Davis and White were committed to joining the Smuckers Stars on Ice tour for the last six shows, beginning in early April, but may have to bow out depending on what skating officials decide about the timing of world championships, Davis said.

From the Broadmoor in Colorado Springs, coach Tom Zakrajsek said his skaters, U.S. men's champion Ryan Bradley and silver medalist Rachael Flatt, have done a good job of maintaining their normal practice routines in a decidedly abnormal situation.

"Certainly, the question mark is difficult, but this is an extraordinary situation," Zakrajsek said. "I try to teach my athletes to be flexible, and this is a major lesson in flexibility. Most of the athletes are very experienced at being in the moment."

Zakrajsek said he and the skaters have worked with "lumps in our stomachs" since the news of the disaster first broke. They had a first-hand view of the stress when members of a Japanese television crew who had come to the rink to film interviews Friday couldn't locate their families.

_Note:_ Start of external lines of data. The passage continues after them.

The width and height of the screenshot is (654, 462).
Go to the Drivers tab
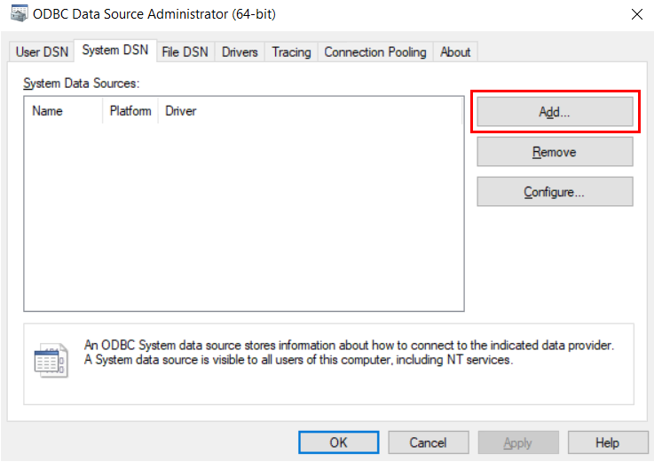(240, 52)
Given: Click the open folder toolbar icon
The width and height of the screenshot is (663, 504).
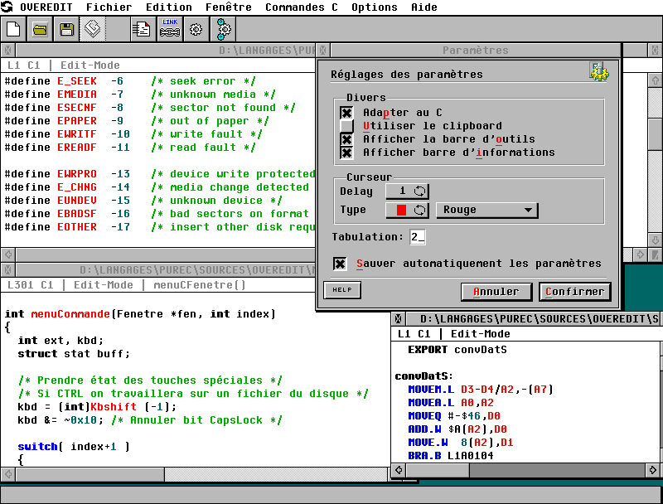Looking at the screenshot, I should click(x=40, y=30).
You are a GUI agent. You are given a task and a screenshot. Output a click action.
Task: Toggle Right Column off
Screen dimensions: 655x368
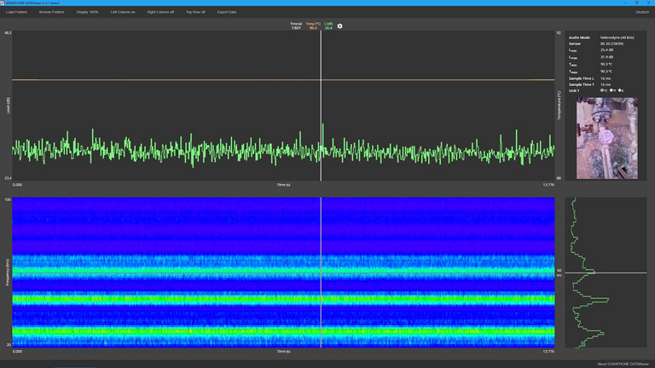[x=160, y=12]
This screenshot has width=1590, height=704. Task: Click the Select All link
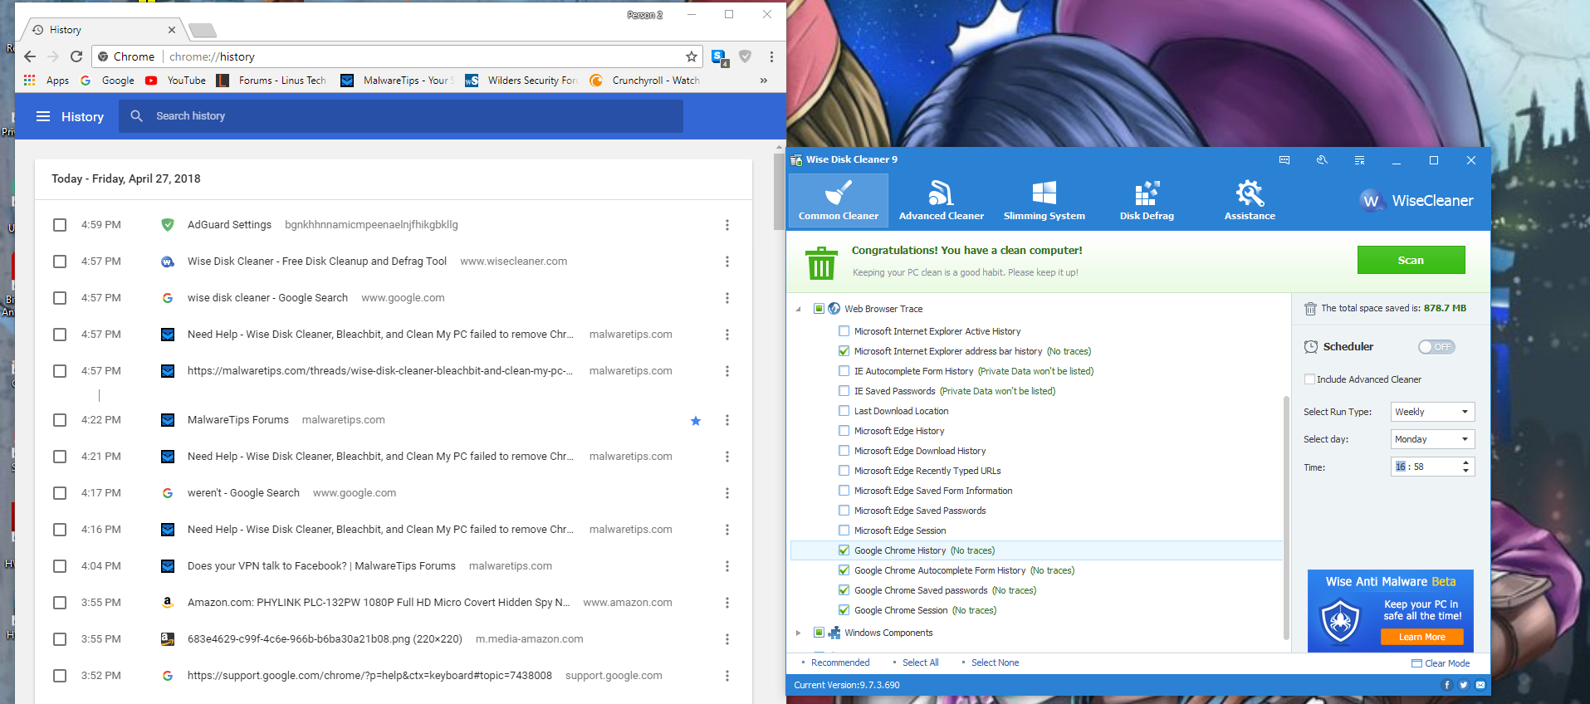coord(920,662)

Bradley expressed relief that the championships won't be held in Tokyo. "Japan is trying to rebuild their country, and we would have walked in there saying 'Hi! We're here to ice skate! Come watch us!' That seems a little silly in the scheme of things."

Still, athletes are used to routine, and Bradley said it's an odd feeling to be up in the air. "We know that five days out we do this, four days out we do that. Now, we don't know when we're leaving or where we're going... but I feel very confident that under any circumstances, I'll be ready to go out and do my best."

Boston-based U.S. bronze medalist Ross Miner's first thoughts were for his friend, 2010 world junior champion and 2011 Four Continents silver medalist Yuzuru Hanyu, whose hometown of Sendai was devastated by the earthquake and ensuing tsunami. Miner's coach Mark Mitchell said the skater was able to establish that Hanyu was OK through social media.

"Twitter and Facebook have been great for all these kids in being able to make sure everyone's safe," Mitchell said.

Most team members had been scheduled to travel to Tokyo this weekend. "What happened in Japan makes worlds, and skating, seem so minuscule," Mitchell said. "Ross is a kid who has a really good perspective and knows there are bigger things in life."

The disaster in Japan has touched everyone in the U.S. worlds delegation, some more directly than others. Yuka Sato, the coach and former world champion from Japan who had a huge role in getting U.S. ladies champion Alissa Czisny back on track this season, told Detroit Free Press writer Jo-Ann Barnas she had some anxious moments before she was able to verify that her parents were safe near their home in Yokohama.